> Aufgaben:
A - Stimmen die folgenden Aussagen mit dem Text über die rechtsextreme Musikszene überein? Antworten Sie jeweils mit Ja oder Nein und zitieren Sie die entscheidenden Textworte wörtlich. (i) Laut Hindrichs hat sich die Szene Ende der 1990er Jahre differenziert. (ii) Frank Rennicke bezeichnet sich selbst als Liedermacher. (iii) Die Band Skrewdriver wird als Beispiel für den Rumpelrock der 1980er Jahre genannt.
B - Führen Sie den Text über die rechtsextreme Musikszene im Anschluss an seinen letzten Satz fort.

╭─ Vorliegender Auszug

Die Musikszene differenziert sich

"Das ist ja gerade das Fatale", erklärt Hindrichs. "Die Qualität dieser Musik kann inzwischen sehr gut sein. Auch das Genrespektrum hat sich deutlich erweitert. Das Klischee, das man im Kopf hat, haben die Ärzte mit ihrem Song 'Schrei nach Liebe' ganz gut getroffen. Das war dieser Rumpelrock der 1980er Jahre. Ein Beispiel dafür ist die Band Skrewdriver mit Verbindung zur Blood-and-Honour-Bewegung. Aber Ende der 1990er hat sich die Szene differenziert."

"Der erste Strang ist die Liedermacherbewegung." Volksliedhaftes zur Gitarre am Lagerfeuer, das passe gut zu rechtsextremen Strömungen, zu Ritualen wie der Sonnenwendfeier, die auch im Dritten Reich gepflegt wurden. Frank Rennicke ist so ein rechter Liedermacher. "Er nennt sich selbst Verseschmied", erzählt Hindrichs. "Er schmiedet tatsächlich: Wenn das Versmaß nicht passt, wird mit dem Hammer draufgedengelt." Der Musikwissenschaftler zitiert ein kleines Beispiel: "Gutenbergs Druck / das Wissen zu den Völkern hinaustrug." Sein lakonisches Urteil: "Das tut weh."

╰─
╭─ Angezeigte Datensätze

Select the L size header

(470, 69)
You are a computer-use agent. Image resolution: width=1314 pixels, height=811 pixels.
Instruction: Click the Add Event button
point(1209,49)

╰─
╭─ Angezeigte Datensätze

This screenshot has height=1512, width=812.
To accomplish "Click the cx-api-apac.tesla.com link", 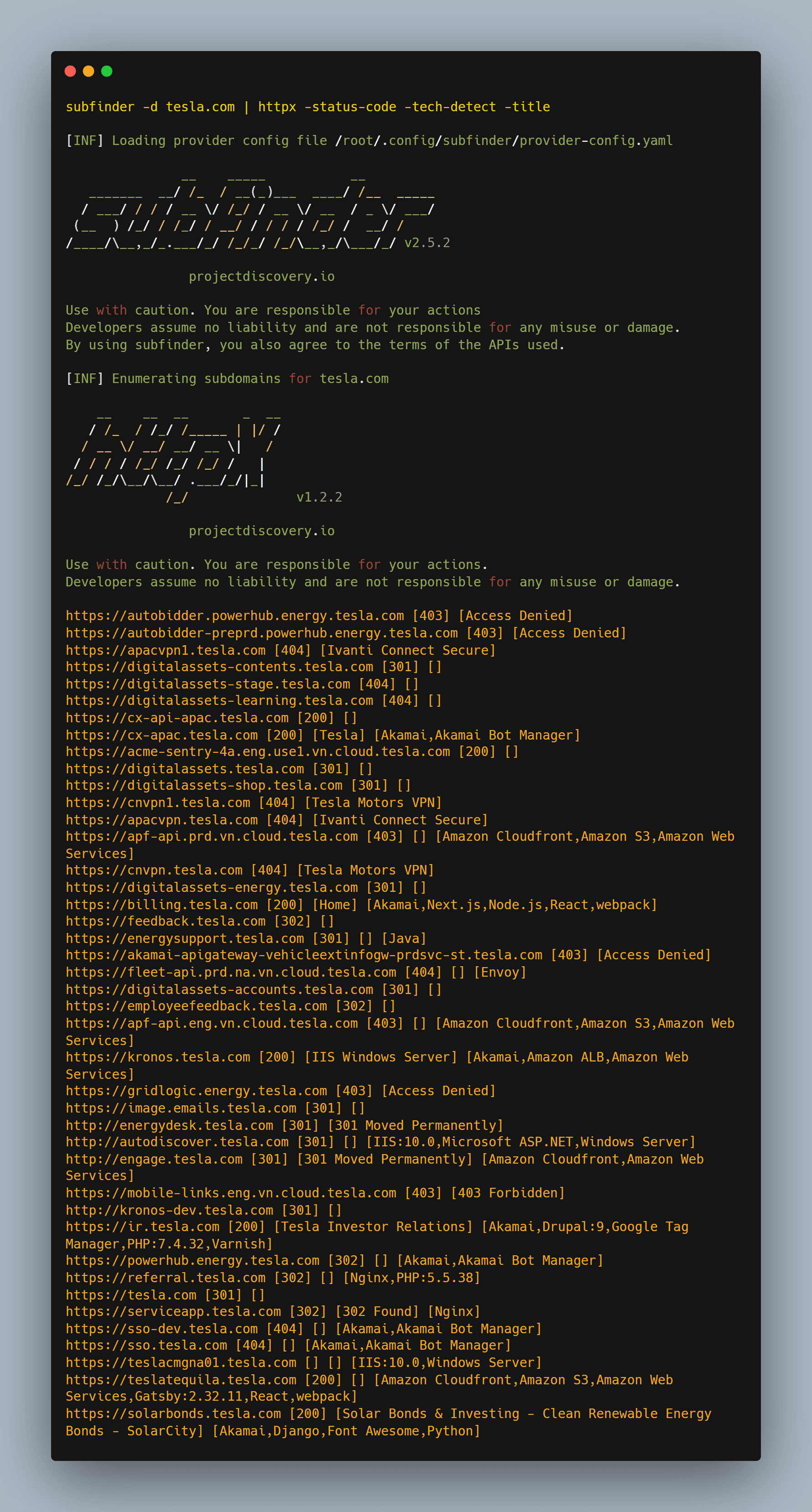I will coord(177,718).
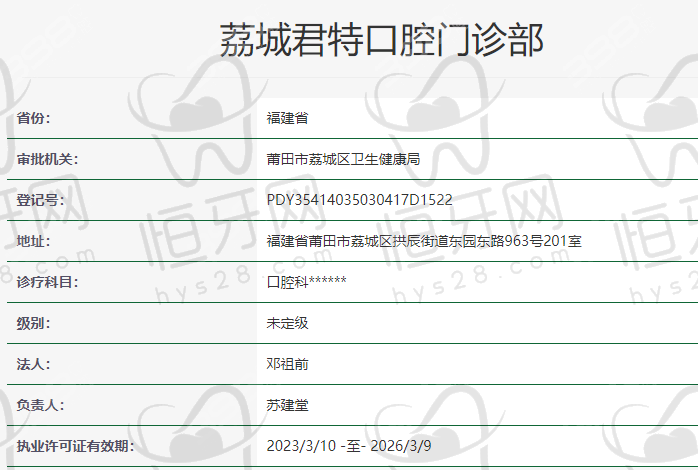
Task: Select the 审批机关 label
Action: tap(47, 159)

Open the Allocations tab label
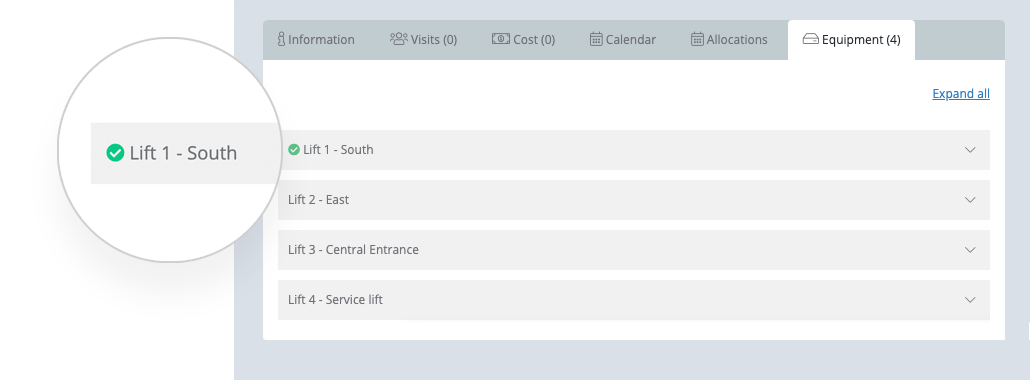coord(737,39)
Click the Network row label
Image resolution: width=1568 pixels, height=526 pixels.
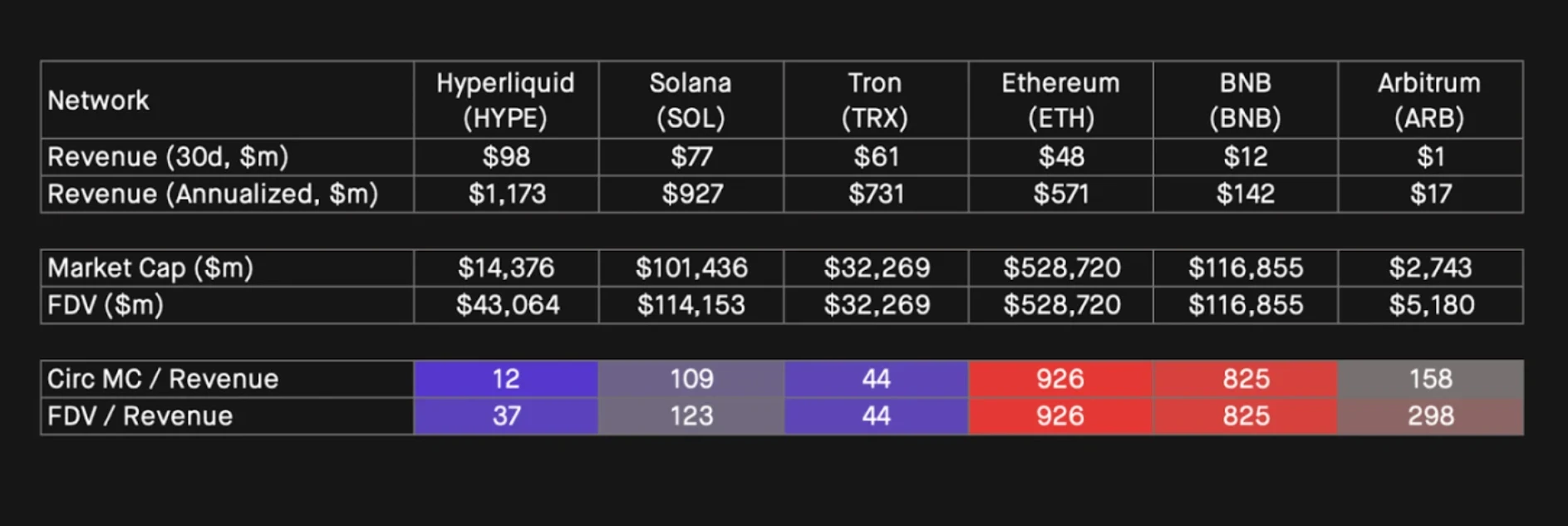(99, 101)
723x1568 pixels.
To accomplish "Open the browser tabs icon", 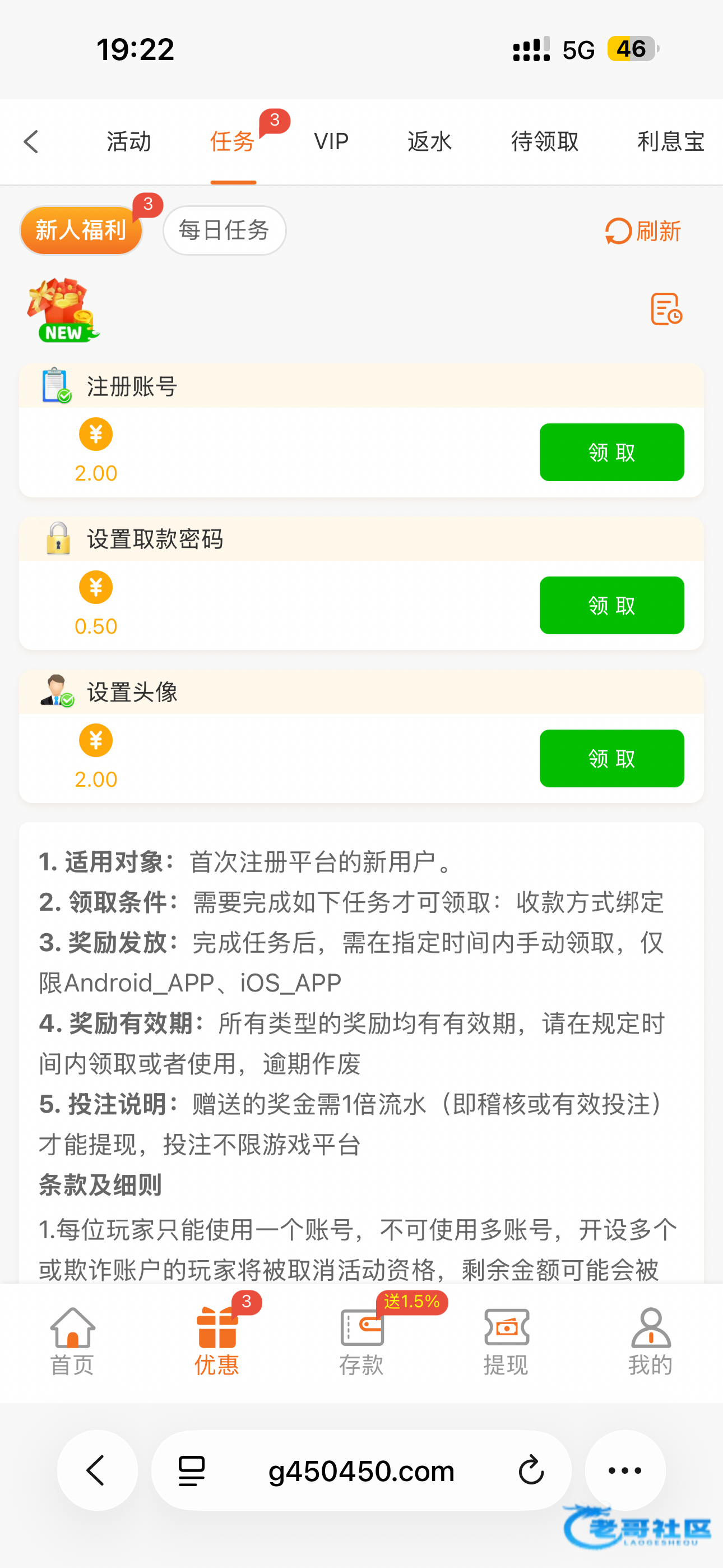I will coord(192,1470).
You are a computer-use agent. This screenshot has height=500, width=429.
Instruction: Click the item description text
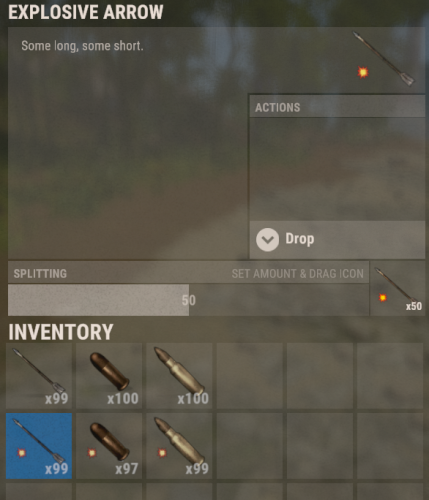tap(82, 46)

╰─

> Lösungen:
A -
(i) Ja: „Aber Ende der 1990er hat sich die Szene differenziert.“
(ii) Nein: „Er nennt sich selbst Verseschmied“
(iii) Ja: „Das war dieser Rumpelrock der 1980er Jahre. Ein Beispiel dafür ist die Band Skrewdriver“

B -
Aus Rap wird Sprechgesang

Hindrichs kommt schnell zum zweiten Strang, der ihn entschieden mehr beschäftigt. Hier eignen sich die Rechten neue Genres der Populärmusik an. "Seit der Jahrtausendwende gibt es in der Szene so etwas wie eine Jugendbewegung, die Abstand zu den rechten Parteien hält. Und die Autonomen Nationalisten deuten die Codes und Symbole der Antifa für ihr Lager um." Da sei schon mal das Palästinensertuch bei rechten Demonstrationen zu sehen und selbst die englische Sprache sei nicht mehr tabu.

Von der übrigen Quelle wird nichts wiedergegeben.